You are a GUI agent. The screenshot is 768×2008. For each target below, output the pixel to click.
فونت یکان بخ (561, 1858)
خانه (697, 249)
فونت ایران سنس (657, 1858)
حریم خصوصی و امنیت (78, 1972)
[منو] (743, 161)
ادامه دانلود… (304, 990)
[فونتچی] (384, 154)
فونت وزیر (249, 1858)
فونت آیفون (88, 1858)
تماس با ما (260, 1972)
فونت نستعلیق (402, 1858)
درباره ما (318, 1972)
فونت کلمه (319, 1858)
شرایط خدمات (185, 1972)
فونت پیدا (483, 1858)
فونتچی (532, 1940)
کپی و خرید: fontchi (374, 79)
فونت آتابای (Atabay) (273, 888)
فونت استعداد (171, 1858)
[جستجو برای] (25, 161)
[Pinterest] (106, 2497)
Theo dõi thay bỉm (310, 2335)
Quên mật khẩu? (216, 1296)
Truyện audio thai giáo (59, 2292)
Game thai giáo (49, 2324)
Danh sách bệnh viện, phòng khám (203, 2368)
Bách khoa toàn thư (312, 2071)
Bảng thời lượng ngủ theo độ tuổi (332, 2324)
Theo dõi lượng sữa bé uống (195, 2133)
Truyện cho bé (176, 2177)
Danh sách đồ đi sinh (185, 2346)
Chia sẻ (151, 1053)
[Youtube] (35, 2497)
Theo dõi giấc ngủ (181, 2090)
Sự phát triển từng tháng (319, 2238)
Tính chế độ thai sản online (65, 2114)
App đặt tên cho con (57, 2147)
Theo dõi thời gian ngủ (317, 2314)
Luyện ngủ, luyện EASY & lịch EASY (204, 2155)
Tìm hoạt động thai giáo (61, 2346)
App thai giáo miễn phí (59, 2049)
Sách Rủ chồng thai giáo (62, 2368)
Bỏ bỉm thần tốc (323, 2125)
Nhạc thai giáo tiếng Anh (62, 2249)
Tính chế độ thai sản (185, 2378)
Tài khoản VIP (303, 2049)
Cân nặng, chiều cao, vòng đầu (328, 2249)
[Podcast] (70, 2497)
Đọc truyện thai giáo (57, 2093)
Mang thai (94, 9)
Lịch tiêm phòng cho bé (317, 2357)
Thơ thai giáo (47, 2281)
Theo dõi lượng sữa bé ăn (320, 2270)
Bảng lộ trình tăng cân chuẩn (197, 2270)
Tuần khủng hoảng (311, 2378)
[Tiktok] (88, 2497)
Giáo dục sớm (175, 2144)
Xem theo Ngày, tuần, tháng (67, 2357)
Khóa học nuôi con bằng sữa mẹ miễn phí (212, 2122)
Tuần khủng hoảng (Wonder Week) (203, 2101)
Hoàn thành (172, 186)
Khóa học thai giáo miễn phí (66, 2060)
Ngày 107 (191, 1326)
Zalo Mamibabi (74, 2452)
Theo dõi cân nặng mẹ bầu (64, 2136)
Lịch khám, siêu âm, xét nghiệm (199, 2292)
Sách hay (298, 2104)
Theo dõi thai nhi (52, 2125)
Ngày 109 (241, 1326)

━━━━━━━━

→ **THE TASK**: Reproduce all the data precisely, word for word.

→ **RESULT OF THE EXERCISE**:
You are a GUI agent. The screenshot is 768×2008. For each target below, output the pixel to click.
فونت یکان بخ (561, 1858)
خانه (697, 249)
فونت ایران سنس (657, 1858)
حریم خصوصی و امنیت (78, 1972)
[منو] (743, 161)
ادامه دانلود… (304, 990)
[فونتچی] (384, 154)
فونت وزیر (249, 1858)
فونت آیفون (88, 1858)
تماس با ما (260, 1972)
فونت نستعلیق (402, 1858)
درباره ما (318, 1972)
فونت کلمه (319, 1858)
شرایط خدمات (185, 1972)
فونت پیدا (483, 1858)
فونتچی (532, 1940)
کپی و خرید: fontchi (374, 79)
فونت آتابای (Atabay) (273, 888)
فونت استعداد (171, 1858)
[جستجو برای] (25, 161)
[Pinterest] (106, 2497)
Theo dõi thay bỉm (310, 2335)
Quên mật khẩu? (216, 1296)
Truyện audio thai giáo (59, 2292)
Game thai giáo (49, 2324)
Danh sách bệnh viện, phòng khám (203, 2368)
Bách khoa toàn thư (312, 2071)
Bảng thời lượng ngủ theo độ tuổi (332, 2324)
Theo dõi lượng sữa bé uống (195, 2133)
Truyện cho bé (176, 2177)
Danh sách đồ đi sinh (185, 2346)
Chia sẻ (151, 1053)
[Youtube] (35, 2497)
Theo dõi giấc ngủ (181, 2090)
Sự phát triển từng tháng (319, 2238)
Tính chế độ thai sản online (65, 2114)
App đặt tên cho con (57, 2147)
Theo dõi thời gian ngủ (317, 2314)
Luyện ngủ, luyện EASY & lịch EASY (204, 2155)
Tìm hoạt động thai giáo (61, 2346)
App thai giáo miễn phí (59, 2049)
Sách Rủ chồng thai giáo (62, 2368)
Bỏ bỉm thần tốc (323, 2125)
Nhạc thai giáo tiếng Anh (62, 2249)
Tính chế độ thai sản (185, 2378)
Tài khoản VIP (303, 2049)
Cân nặng, chiều cao, vòng đầu (328, 2249)
[Podcast] (70, 2497)
Đọc truyện thai giáo (57, 2093)
Mang thai (94, 9)
Lịch tiêm phòng cho bé (317, 2357)
Thơ thai giáo (47, 2281)
Theo dõi lượng sữa bé ăn (320, 2270)
Bảng lộ trình tăng cân chuẩn (197, 2270)
Tuần khủng hoảng (311, 2378)
[Tiktok] (88, 2497)
Giáo dục sớm (175, 2144)
Xem theo Ngày, tuần, tháng (67, 2357)
Khóa học nuôi con bằng sữa mẹ miễn phí (212, 2122)
Tuần khủng hoảng (Wonder Week) (203, 2101)
Hoàn thành (172, 186)
Khóa học thai giáo miễn phí (66, 2060)
Ngày 107 (191, 1326)
Zalo Mamibabi (74, 2452)
Theo dõi cân nặng mẹ bầu (64, 2136)
Lịch khám, siêu âm, xét nghiệm (199, 2292)
Sách hay (298, 2104)
Theo dõi thai nhi (52, 2125)
Ngày 109 (241, 1326)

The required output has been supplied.